**WORK ITEM:** Find every line below where the string "will" shows up, and copy those lines.

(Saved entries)
- - - - - - -

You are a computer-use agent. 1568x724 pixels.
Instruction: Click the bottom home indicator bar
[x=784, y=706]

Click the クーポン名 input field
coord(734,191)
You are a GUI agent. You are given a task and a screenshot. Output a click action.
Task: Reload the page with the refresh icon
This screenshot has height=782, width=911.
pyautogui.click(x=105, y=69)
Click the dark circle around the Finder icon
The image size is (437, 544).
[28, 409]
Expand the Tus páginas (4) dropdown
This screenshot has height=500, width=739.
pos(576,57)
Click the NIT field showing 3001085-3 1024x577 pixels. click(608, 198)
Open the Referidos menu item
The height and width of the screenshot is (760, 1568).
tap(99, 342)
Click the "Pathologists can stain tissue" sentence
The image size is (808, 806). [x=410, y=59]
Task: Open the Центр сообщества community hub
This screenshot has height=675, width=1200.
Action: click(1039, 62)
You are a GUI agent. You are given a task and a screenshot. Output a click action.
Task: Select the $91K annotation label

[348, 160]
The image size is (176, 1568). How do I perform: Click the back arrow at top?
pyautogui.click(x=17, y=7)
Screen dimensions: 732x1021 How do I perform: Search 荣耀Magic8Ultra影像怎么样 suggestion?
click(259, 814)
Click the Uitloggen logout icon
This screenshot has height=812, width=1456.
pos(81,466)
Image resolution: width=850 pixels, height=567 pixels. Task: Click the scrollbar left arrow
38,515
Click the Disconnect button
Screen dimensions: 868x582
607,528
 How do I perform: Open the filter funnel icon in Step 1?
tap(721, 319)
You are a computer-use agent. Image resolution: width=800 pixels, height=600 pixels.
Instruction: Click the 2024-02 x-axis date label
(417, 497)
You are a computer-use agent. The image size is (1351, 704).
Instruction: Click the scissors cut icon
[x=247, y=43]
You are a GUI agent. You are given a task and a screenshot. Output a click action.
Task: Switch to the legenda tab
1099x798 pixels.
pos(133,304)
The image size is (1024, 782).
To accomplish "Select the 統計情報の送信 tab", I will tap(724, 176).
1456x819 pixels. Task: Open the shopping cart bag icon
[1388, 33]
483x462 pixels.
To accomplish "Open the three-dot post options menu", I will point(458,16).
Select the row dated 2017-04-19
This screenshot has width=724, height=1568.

- - - - - - -

**THE COMPLETED TASK:**
To accomplish "Select the 統計情報の送信 tab", I will tap(724, 176).
To accomplish "Open the three-dot post options menu", I will point(458,16).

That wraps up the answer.